BENSAHELThere are strict standards.
GJELTENAnd these have (unintelligible) they're looking for resilience now. Aren't they?
BENSAHELAbsolutely. So if that's a problem for an individual woman or an individual man, and that happens as well, that kind of empathy or if it's too emotional, those people will not meet the qualifications for those positions. But I do think the caller raises an interesting point in that women, as in general, sometimes do have different styles of thinking and approaching a problem and that diversity is a strength of the force. And that was recently said by General Joe Votel, who's the Commander of US Special Operations Command, about to be the next Commander of United States Central Command.
BENSAHELHe sent out a message to interested parties, special operators, explaining the rationale for his decision not to request an exception for women, because he had that option, as well. And he said, our mission is enhanced by diverse capabilities and viewpoints. And specifically said that having women in the force because of the diversity of viewpoints it could bring, which is something that's been shown in the private sector for a very long time, groups of identical people, whether it's race, gender, background, socio-economic situation, whatever, don't make as good collective decisions as groups with diversity. And so this has the real potential to be a real strength for the military.
GJELTENJames, we've skipped over a little bit, this issue of the draft. But it's one that provokes our listeners. We -- Douglas sent us an email, saying, for a long time, I've thought universal military service would be beneficial to America. It might change the discussion in Washington about entering into so many wars. On the other hand, we have a caller Bill. I'm not going to have time to take his call. Bill, sorry about that. But he says, nobody should be required to register for the draft, neither men nor women.
KITFIELDWell, haven't we come a long way when it was thought that that was the most -- one of the most fundamental responsibilities of citizenship is when your country goes to war that you participate in that. The all-volunteer force has gotten us away from that. And it's not going to change. I have a very hard time thinking that after a decade of war, and we haven't called a draft, that we're going to call up a draft in the future, unless it's some sort of existential threat, which I don't see coming.
GJELTENQuickly, Katy, last words on how we need to move forward from here, in your judgment.
DAMI think that we all need to foster a mature, inclusive environment. This really comes down to leadership. Again, the Rand Corporation found that the only time that introducing women into a lot of these units will affect any type of cohesion is if the environment was found to be hostile upon entering. And I'll tell you what, in the Marine Corps, a commander can make or break the environment of his or her unit. So, what we need to do is we need to have a mature perspective. We need to recognize that some peoples' fears might be unfounded, but they need to be taken seriously. And we need to have a mature discussion about how to do this right. And then welcome these women with open arms to serve alongside their brothers in arms.

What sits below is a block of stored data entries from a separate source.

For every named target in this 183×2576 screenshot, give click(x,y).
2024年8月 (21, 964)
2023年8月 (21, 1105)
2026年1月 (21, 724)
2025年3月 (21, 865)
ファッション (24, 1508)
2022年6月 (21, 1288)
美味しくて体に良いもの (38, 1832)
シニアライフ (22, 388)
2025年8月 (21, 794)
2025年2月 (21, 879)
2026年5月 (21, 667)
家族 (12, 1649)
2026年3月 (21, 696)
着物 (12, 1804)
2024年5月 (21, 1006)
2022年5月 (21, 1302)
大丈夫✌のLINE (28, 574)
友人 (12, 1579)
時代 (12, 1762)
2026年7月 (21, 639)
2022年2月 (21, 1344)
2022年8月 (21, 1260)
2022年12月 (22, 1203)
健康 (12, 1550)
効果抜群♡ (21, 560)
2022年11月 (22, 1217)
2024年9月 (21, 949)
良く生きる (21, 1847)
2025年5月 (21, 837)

GJELTENWell, that's what we're all about on "The Diane Rehm Show" is having mature discussions. I'd like to thank our guests this morning. Nora Bensahel, distinguished Scholar in Residence at the School for International Service at American University. She's written a lot on this issue. Katelyn van Dam, Marine Major Reservist, Attack Helicopter Pilot and combat veteran and co-director of No Exceptions, which is an initiative of the Truman Project and the Center for National Policy. Also, Gayle Tzemach Lemmon and James Kitfield from the National Journal. I'm Tom Gjelten. Thanks for listening.